We determine ankle injuries by examining which parts of the ankle are affected; the bone, tendon and ligaments all have different roles, but they must work together to keep you walking and feeling your best. When you have a rolled ankle, it can either be an internal or external rotation. These are known as inversion and eversion sprains. You can classify a rolled ankle as an ankle sprain, and your doctor can determine which level of severity it has on a scale of I, II or III.
- Grade I ankle sprains are mild, causing discomfort and some pain, but they heal on their own with rest, ice, compression and elevation (R.I.C.E. method).
- Grade II ankle sprains are moderate, which may make it more difficult for you to perform daily activities. Sports practice and exercise are out of the question during your recovery, so you’ll have to take it easy and possibly wear a splint until your ankle heals.
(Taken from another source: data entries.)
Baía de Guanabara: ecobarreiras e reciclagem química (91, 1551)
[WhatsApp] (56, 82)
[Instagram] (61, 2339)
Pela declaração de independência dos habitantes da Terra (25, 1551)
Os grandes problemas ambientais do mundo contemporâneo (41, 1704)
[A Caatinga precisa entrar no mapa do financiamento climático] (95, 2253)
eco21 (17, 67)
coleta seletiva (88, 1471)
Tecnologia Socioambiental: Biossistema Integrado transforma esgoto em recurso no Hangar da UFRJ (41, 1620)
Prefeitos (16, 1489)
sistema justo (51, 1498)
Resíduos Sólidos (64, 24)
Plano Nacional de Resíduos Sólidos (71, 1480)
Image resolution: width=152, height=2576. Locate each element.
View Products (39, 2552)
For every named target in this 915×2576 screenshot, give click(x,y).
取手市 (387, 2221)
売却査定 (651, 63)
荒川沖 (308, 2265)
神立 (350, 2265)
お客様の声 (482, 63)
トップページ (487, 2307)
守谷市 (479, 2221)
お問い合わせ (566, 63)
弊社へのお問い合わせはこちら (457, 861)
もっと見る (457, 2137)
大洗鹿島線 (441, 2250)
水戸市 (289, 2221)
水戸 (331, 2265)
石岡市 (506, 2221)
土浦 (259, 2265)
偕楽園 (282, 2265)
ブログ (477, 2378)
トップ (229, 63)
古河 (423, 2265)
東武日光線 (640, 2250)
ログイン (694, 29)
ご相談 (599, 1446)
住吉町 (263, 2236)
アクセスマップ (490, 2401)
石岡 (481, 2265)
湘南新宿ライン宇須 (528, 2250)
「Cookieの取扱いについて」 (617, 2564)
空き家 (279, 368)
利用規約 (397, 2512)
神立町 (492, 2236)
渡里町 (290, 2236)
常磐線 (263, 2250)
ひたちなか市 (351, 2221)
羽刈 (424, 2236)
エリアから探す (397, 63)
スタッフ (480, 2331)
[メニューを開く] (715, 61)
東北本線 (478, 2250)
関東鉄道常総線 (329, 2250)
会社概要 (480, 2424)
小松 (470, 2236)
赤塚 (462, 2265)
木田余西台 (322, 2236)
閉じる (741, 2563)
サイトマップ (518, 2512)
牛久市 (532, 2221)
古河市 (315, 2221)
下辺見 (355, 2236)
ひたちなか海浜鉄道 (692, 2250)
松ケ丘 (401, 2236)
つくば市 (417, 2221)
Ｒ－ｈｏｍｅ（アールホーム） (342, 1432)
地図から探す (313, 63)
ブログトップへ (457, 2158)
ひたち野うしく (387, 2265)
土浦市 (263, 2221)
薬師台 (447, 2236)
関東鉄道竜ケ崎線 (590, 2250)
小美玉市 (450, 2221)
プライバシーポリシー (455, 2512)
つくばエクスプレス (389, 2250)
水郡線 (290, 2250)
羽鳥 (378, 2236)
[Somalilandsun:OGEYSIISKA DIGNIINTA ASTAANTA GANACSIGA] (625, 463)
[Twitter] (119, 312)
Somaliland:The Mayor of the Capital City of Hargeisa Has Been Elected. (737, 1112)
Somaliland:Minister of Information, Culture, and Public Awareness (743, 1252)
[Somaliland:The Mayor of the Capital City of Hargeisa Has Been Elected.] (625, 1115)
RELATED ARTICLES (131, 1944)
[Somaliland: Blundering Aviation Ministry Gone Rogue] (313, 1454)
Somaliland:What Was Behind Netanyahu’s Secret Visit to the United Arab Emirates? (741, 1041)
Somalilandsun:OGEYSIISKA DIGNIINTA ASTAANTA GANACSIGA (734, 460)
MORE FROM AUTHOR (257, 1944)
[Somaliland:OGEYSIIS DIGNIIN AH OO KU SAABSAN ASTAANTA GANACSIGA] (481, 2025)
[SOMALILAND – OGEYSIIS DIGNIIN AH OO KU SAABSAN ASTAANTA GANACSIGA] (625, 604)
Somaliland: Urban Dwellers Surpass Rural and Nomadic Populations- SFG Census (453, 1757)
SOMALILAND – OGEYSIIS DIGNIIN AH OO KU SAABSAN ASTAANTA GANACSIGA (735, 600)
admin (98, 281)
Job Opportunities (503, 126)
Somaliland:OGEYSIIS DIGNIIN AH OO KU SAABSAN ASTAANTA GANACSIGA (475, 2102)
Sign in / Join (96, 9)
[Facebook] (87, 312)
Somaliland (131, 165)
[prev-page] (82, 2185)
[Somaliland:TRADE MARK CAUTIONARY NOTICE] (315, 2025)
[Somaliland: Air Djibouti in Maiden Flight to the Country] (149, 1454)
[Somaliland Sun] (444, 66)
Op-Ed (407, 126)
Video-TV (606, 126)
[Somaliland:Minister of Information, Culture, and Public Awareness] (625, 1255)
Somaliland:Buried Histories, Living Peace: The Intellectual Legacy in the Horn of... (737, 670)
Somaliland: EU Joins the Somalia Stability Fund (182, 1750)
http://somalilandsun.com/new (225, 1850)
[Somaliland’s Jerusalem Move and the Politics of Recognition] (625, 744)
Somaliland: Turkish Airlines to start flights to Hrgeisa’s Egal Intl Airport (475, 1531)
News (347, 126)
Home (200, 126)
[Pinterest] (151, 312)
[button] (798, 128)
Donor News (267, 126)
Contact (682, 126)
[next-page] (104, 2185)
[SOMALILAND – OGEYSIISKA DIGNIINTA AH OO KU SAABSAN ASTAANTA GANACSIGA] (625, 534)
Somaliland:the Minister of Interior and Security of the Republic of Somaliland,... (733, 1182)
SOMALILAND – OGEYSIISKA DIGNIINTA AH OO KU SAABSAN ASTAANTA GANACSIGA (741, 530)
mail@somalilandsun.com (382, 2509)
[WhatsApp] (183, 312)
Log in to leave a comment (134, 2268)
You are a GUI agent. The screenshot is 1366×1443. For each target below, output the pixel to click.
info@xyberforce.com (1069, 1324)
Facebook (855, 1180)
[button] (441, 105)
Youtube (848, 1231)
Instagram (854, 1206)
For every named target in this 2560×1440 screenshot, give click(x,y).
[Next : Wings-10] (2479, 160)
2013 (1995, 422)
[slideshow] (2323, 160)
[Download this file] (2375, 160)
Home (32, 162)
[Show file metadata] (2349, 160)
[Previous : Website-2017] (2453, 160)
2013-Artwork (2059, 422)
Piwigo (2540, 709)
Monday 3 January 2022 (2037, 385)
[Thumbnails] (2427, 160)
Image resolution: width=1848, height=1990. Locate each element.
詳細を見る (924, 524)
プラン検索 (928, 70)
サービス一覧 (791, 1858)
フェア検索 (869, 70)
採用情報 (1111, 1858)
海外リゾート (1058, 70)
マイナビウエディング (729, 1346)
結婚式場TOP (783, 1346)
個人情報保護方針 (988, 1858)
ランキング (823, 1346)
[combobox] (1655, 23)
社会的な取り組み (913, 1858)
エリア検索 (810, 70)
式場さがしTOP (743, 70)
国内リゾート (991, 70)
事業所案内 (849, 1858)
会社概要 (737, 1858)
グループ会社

Grade III ankle sprains require immediate medical intervention to prevent permanent damage; these are severe injuries that usually require ankle sprain surgery to correct. You will have to wear a cast for several weeks, and in some cases, repeat surgeries are required to tighten ligaments.
Doctors classify ankle fractures by their anatomical position, which is either above, at or below the ankle syndesmosis joint. Ankle fractures may be severe, which stop you from being able to walk, or they could be more subtle. Sometimes, patients don’t realize how severe their fracture is, and they continue to suffer and worsen their injury through overuse.
Ankle fractures can be caused through sports injury, exercise, a slip-and-fall injury, tripping or physical trauma. Warning signs include swelling and pain, tenderness and touch sensitivity, bruising and a “popped” appearance from a dislocated joint.